Las aguas del norte de Menorca, clave para la población de cachalotes

Tursiops, entidad creada en 1998 para colaborar en la conservación y protección de los cetáceos, finalizó la campaña Moby Mummy 2021 y los resultados son alentadores. Tras tres temporadas de recopilación de información en las aguas del norte de Menorca, los datos obtenidos este año apuntan a que «nos encontramos en una zona potencialmente central de la población de cachalotes del Mediterráneo».

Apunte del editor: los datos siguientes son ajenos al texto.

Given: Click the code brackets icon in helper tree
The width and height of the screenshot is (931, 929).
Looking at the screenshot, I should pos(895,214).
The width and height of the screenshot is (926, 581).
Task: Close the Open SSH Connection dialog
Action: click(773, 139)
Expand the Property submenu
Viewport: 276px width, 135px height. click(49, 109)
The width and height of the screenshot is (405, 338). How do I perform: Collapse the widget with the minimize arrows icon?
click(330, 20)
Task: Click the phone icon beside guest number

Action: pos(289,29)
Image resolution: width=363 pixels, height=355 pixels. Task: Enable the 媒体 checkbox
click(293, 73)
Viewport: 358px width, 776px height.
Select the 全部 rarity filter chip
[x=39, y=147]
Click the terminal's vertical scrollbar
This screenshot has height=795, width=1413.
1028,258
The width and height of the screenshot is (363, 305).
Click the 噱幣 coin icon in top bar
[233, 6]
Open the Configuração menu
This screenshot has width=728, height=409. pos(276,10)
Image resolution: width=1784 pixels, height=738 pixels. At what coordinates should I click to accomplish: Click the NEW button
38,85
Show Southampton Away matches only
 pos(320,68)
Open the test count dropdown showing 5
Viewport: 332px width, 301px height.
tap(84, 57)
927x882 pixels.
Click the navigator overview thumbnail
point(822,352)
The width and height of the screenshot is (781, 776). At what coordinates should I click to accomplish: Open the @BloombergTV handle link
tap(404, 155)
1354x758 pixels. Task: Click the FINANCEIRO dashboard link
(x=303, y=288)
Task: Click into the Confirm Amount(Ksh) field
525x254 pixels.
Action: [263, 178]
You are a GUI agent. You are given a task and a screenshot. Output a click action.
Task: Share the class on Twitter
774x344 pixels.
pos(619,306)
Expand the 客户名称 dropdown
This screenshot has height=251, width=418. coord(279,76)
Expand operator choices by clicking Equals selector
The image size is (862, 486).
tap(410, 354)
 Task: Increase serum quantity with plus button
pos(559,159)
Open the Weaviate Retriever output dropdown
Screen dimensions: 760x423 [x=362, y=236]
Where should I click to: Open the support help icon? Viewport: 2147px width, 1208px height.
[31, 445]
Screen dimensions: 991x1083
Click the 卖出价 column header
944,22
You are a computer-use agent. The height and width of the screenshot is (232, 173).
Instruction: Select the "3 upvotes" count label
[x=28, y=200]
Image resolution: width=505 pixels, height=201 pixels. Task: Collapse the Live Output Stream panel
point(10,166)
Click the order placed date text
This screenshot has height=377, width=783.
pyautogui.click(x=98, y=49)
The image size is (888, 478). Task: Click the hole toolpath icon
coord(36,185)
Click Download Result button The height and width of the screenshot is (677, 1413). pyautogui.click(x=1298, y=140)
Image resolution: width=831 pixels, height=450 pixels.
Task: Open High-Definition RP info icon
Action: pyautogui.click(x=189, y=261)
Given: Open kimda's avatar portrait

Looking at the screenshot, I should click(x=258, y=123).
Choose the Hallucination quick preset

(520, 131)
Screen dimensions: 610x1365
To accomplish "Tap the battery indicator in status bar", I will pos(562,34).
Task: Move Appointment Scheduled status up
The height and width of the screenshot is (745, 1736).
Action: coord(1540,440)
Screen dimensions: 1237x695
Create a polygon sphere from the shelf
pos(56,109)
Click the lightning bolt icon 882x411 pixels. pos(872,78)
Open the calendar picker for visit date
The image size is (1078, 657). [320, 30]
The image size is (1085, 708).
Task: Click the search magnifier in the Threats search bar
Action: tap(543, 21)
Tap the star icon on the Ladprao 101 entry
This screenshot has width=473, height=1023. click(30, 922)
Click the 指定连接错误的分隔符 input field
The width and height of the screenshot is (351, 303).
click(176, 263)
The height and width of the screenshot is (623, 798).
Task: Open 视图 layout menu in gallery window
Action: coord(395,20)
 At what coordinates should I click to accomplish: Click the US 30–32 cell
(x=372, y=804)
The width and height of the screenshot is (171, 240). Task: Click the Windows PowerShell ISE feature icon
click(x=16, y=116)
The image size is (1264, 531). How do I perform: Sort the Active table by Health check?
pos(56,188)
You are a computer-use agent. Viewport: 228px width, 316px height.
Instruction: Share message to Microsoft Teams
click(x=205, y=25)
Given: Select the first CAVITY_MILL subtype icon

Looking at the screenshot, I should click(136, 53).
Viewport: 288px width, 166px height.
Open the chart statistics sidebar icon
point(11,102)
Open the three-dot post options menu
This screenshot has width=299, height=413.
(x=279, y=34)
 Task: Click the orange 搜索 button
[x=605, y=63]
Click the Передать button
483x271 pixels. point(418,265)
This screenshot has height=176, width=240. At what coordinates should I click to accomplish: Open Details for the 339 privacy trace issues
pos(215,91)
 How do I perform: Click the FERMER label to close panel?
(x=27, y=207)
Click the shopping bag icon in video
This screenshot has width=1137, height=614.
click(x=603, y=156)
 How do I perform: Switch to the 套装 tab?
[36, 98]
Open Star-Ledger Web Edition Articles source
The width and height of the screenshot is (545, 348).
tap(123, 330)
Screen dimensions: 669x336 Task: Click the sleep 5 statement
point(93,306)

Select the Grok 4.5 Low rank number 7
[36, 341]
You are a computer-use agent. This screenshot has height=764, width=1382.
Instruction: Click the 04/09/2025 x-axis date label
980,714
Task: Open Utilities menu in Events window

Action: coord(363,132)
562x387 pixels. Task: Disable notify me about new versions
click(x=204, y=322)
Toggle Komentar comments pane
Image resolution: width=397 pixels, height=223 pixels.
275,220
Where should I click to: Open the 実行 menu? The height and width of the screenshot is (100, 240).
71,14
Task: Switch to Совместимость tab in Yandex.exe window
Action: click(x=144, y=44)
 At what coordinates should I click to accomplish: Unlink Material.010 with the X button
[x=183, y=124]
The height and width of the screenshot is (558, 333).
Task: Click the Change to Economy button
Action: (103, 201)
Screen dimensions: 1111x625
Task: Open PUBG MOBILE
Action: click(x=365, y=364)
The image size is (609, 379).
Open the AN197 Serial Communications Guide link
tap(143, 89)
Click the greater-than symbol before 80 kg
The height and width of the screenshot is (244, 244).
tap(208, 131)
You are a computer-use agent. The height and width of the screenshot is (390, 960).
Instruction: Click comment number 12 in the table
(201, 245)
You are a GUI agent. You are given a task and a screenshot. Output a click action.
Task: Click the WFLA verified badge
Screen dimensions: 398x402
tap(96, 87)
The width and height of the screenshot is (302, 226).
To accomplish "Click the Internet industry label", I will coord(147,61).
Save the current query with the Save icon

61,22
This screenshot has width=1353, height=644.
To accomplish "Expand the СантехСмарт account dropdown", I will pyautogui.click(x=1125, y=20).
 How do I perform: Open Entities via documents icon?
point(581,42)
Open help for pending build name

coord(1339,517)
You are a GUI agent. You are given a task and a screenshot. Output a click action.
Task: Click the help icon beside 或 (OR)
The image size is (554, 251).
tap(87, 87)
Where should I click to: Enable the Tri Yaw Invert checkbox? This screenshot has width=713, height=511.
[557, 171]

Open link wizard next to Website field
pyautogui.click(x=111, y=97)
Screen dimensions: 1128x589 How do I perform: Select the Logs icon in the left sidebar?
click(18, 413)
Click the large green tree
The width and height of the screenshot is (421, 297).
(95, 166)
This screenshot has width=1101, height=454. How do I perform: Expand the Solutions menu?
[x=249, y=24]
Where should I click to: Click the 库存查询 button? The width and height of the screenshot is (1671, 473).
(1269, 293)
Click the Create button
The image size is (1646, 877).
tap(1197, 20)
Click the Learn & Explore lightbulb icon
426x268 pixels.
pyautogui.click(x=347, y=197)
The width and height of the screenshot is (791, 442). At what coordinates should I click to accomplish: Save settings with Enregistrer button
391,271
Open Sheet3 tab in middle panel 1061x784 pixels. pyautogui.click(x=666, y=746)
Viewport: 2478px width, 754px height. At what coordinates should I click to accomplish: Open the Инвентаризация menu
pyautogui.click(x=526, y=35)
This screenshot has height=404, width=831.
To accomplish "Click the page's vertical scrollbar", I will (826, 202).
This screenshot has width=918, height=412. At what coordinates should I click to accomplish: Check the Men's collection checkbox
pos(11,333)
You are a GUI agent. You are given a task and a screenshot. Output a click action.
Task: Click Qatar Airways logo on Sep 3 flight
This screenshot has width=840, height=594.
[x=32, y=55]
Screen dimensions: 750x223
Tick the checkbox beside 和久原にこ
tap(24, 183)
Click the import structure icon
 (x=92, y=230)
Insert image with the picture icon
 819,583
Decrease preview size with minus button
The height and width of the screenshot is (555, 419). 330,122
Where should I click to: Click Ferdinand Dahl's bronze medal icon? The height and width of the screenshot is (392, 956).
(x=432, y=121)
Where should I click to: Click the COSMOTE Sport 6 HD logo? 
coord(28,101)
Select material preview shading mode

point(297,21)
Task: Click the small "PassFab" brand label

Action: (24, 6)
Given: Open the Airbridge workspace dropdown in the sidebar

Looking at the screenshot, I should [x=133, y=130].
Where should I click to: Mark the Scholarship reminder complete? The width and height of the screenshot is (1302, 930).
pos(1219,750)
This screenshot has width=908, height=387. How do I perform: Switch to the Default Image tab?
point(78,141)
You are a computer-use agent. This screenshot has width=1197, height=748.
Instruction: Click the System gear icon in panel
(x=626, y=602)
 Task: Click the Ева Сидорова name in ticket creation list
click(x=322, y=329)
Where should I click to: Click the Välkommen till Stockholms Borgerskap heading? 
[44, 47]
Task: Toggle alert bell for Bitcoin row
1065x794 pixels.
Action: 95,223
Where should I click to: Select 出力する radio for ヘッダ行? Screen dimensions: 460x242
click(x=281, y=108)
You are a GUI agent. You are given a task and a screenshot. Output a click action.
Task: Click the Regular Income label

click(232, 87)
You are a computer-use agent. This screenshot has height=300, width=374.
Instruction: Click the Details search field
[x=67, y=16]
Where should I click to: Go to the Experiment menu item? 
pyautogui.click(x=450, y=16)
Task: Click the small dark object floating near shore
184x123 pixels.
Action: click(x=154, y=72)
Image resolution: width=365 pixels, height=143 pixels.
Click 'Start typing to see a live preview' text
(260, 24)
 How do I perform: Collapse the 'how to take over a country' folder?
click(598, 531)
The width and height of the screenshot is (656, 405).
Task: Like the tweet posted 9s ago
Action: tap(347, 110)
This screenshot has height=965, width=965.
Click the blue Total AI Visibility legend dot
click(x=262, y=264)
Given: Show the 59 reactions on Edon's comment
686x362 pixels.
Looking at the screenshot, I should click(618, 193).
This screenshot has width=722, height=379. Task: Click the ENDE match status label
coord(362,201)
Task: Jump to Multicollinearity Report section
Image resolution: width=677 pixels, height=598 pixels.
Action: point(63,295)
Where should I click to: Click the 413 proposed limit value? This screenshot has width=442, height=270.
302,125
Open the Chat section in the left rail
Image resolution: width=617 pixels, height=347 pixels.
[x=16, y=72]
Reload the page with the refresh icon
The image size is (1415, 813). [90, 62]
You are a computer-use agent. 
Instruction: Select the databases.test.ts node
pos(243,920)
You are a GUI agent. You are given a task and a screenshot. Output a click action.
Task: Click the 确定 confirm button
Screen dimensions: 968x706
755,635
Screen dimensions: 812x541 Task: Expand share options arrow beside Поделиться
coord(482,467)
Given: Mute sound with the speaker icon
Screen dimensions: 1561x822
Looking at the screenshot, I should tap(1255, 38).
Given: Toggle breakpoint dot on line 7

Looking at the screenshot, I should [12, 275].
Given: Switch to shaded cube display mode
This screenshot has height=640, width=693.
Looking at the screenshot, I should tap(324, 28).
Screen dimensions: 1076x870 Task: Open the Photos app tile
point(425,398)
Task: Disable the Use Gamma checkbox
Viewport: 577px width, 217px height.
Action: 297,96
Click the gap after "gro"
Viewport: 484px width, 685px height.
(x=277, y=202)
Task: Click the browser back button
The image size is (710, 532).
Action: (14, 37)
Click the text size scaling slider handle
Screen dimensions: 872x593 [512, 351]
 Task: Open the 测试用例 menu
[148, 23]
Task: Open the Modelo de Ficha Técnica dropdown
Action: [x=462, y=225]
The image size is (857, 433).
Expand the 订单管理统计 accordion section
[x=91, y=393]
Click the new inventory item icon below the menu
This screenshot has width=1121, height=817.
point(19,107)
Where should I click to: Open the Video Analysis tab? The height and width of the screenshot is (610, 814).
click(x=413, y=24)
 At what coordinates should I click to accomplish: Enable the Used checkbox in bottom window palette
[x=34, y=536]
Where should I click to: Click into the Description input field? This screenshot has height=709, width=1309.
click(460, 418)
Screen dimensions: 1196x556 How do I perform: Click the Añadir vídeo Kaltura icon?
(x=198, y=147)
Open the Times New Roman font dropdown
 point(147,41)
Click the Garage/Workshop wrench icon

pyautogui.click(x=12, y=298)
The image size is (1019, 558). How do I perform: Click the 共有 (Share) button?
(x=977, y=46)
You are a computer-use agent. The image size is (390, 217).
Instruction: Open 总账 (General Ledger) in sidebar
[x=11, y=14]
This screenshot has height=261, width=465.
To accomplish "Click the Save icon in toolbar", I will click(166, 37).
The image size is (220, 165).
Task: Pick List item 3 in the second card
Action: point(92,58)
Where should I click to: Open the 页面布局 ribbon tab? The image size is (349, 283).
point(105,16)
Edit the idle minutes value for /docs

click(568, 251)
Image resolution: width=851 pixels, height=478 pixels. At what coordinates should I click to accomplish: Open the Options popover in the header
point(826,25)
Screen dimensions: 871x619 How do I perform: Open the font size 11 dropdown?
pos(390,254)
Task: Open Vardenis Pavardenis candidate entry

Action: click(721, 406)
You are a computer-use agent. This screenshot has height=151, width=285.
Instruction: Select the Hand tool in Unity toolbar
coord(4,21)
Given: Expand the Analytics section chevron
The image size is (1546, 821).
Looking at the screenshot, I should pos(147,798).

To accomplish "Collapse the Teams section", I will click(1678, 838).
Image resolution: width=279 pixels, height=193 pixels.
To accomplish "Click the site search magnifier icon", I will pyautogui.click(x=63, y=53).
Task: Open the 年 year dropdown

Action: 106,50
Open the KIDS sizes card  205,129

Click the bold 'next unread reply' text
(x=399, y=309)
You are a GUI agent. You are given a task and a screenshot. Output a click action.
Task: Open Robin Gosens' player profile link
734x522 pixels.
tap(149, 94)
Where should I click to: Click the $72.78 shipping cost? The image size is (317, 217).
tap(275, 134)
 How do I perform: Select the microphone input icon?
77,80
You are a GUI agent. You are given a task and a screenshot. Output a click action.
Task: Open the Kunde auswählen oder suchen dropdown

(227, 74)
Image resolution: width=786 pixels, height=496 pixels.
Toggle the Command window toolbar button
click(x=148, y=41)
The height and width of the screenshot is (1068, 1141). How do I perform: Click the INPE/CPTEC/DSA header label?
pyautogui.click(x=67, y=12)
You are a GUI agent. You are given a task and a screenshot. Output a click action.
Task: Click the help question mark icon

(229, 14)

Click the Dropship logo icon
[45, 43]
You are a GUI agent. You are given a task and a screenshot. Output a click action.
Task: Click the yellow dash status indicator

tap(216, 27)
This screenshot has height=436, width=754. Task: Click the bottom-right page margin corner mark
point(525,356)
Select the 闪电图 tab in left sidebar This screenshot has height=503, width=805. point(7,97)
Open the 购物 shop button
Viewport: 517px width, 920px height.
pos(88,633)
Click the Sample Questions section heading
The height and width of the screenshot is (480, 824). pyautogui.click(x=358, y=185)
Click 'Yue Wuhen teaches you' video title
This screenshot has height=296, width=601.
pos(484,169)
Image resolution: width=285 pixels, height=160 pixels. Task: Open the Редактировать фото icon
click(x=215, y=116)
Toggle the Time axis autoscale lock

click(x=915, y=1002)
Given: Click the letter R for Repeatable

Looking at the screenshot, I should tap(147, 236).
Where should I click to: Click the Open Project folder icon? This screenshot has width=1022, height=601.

Así lo afirma Txema Brotons, fundador y director científico de Tursiops, quien explica que el reciente estudio confirma «una alta presencia de la especie en la zona». Estamos hablando de tarifas que «superan ampliamente» las tarifas encontradas en las Islas Baleares. En los últimos años solo se han visto grupos sociales, es decir, hembras con menores y crías, y «el porcentaje de estas últimas sugiere que la zona está siendo utilizada como vivero», explica. Por eso considera «urgente trabajar por su protección».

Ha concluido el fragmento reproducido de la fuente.